Bridging hcp-Ni and Ni3C via a Ni3C1-x Solid Solution: Tunable Composition and Magnetism in Colloidal Nickel Carbide Nanoparticles

Abstract

Nanoparticles of elemental nickel underpin a large number of magnetic and catalytic applications, and the possibility of tuning these properties via the formation of different allotropes is intriguing. While bulk elemental nickel adopts a face centered cubic (fcc) structure, a growing number of reports suggest that colloidal nickel nanoparticles can crystallize in the metastable hexagonal close packed (hcp) structure. However, there is some disagreement in the literature concerning the formation of hcp-Ni, particularly with respect to the crystallographically-related Ni3C phase. Most notable is a range of lattice constants and magnetic properties that have been attributed to hcp-Ni. Here, we show that reaction time can be used to tune the carbon content of a Ni3C1-x solid solution. Importantly, colloidal nanoparticles of Ni3C1-x can help to experimentally rationalize the range of lattice constants and magnetic properties reported for hcp-Ni and Ni3C, effectively bridging these two end-member systems.
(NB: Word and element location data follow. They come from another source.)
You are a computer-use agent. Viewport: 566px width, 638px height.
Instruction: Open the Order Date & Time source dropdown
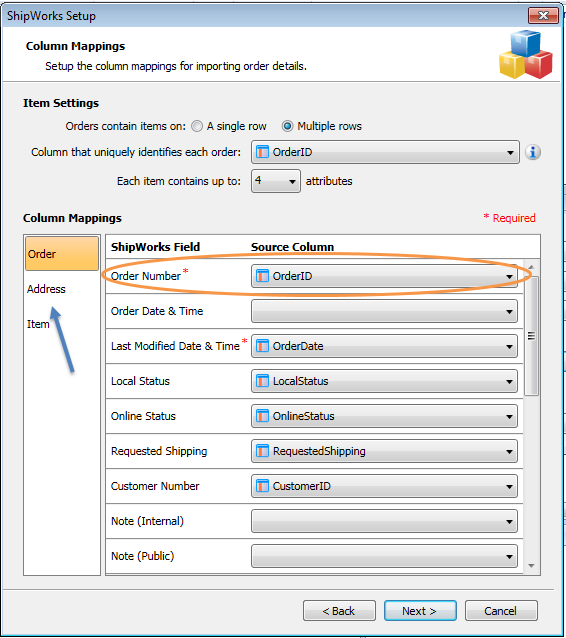384,311
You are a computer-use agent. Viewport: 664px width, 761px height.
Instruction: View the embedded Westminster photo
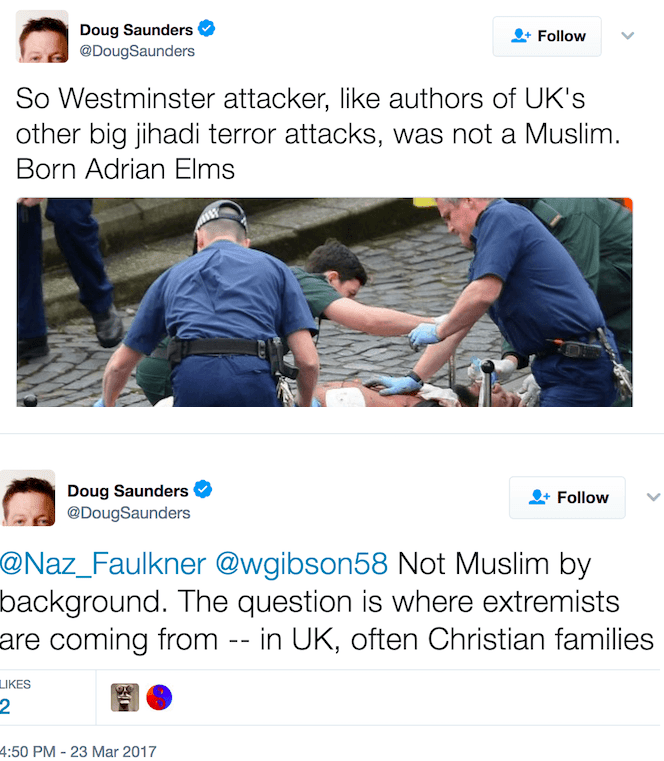[324, 302]
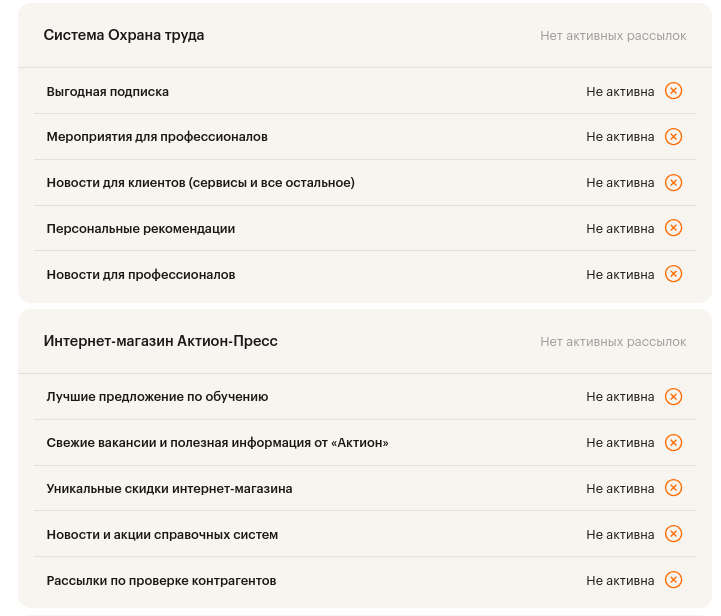The image size is (721, 616).
Task: Toggle icon next to Новости для клиентов
Action: (674, 183)
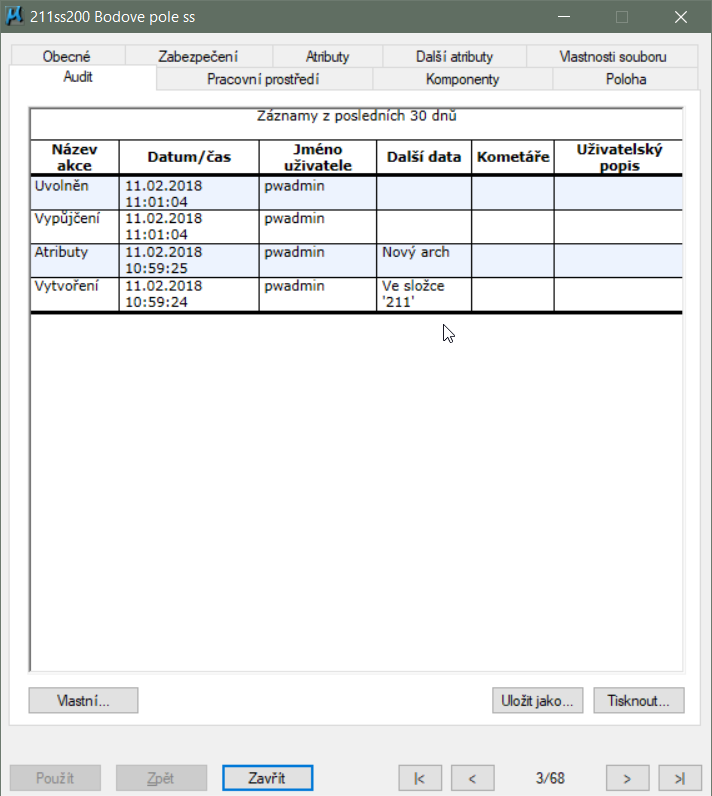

All samples, including those isolated immediately upon reduction of Ni2+ to Ni0, contained some carbon, as evidenced by XRD, XPS, TGA, DSC, TEM, and SQUID magnetometry. As reaction time increases, the average carbon content increases, and this correlates with a systematic increase in unit cell volume and a systematic decrease in saturation magnetization. These results also provide a straightforward pathway for tuning the magnetic properties of isomorphous Ni nanoparticles.